Mais rassurez-vous, chers lecteurs, avec des « efforts » et de la« patience », Margot pourra enfin faire honneur à son genre et devenir fréquentable par les petits machos qu’on lui conseillait d’éviter trois lignes plus haut.

Se rebeller, d’accord, à condition de rentrer dans le rang juste après.

S’ensuit un paragraphe d’une vingtaine de lignes, consistant en une suite de « trucs pour se féminiser » plus réducteurs les uns que les autres. Florilège.

1 - « Porte de la couleur. À bas les couleurs unisexe […] comme le noir ou le gris ! Ose des touches de rose vif ou de bleu pétard. »
Il y aurait des couleurs « unisexe » ? Première nouvelle. Ça veut dire que les autres couleurs sont réservées à un sexe plutôt qu’à un autre ? J’aimerais bien savoir lesquelles.

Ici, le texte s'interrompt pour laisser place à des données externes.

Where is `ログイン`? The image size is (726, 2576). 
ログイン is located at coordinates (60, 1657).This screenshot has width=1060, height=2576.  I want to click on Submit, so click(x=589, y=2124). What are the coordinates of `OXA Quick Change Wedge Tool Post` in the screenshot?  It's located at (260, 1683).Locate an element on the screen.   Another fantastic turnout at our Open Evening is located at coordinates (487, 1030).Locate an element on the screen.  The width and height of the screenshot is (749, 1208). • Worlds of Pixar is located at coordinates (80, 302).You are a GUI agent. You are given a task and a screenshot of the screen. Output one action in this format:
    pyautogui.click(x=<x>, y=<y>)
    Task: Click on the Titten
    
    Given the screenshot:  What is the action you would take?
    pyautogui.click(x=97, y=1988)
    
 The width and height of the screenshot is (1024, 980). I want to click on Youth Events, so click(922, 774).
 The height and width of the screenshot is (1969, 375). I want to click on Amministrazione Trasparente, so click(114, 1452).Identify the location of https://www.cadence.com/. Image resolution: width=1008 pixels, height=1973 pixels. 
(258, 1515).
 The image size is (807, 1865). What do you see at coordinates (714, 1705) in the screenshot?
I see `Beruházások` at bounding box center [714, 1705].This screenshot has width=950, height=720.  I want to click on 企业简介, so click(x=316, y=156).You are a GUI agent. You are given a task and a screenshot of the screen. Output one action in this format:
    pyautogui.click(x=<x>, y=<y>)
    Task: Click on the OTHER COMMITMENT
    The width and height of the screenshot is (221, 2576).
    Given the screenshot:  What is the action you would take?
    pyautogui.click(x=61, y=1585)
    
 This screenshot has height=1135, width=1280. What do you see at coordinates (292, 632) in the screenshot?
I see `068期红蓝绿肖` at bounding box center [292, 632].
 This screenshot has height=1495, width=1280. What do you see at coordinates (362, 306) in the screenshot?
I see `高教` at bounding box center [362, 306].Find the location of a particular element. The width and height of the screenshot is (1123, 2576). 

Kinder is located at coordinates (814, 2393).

2 - « Adopte les bijoux. Il y en a plein qui sont bon marché, jolis et rigolos. »
Donc, on commence par habiller notre ado en « rose vif », puis on l’emmène dévaliser Claire’s. Ce qu’Okapi appelle « une belle jeune fille », je l’appelle une faute de goût. Passons.

3 - « Dans le moule (sic)  : n’hésite pas à porter des vêtements plus ajustés qui mettront en valeur tes formes. »
Pardon ? Vous êtes sûrs qu’on parle toujours d’une fillette de 12 ans ? Si on part comme ça, je suggère à Okapi d’offrir avec son numéro d’été ces fameux maillots de bain rembourrés à la poitrine dès 7 ans.

Crédit photo : Le Point

4 - « Bouge en rythme. […] Inscris-toi à un cours de danse pour apprendre à te mouvoir en souplesse. »
Après les couleurs printanières, les bijoux clinquants et les vêtements moulants, il ne manquait plus que les cours de danse. Et pourquoi pas de maintien et de chant, tant qu’on y est ?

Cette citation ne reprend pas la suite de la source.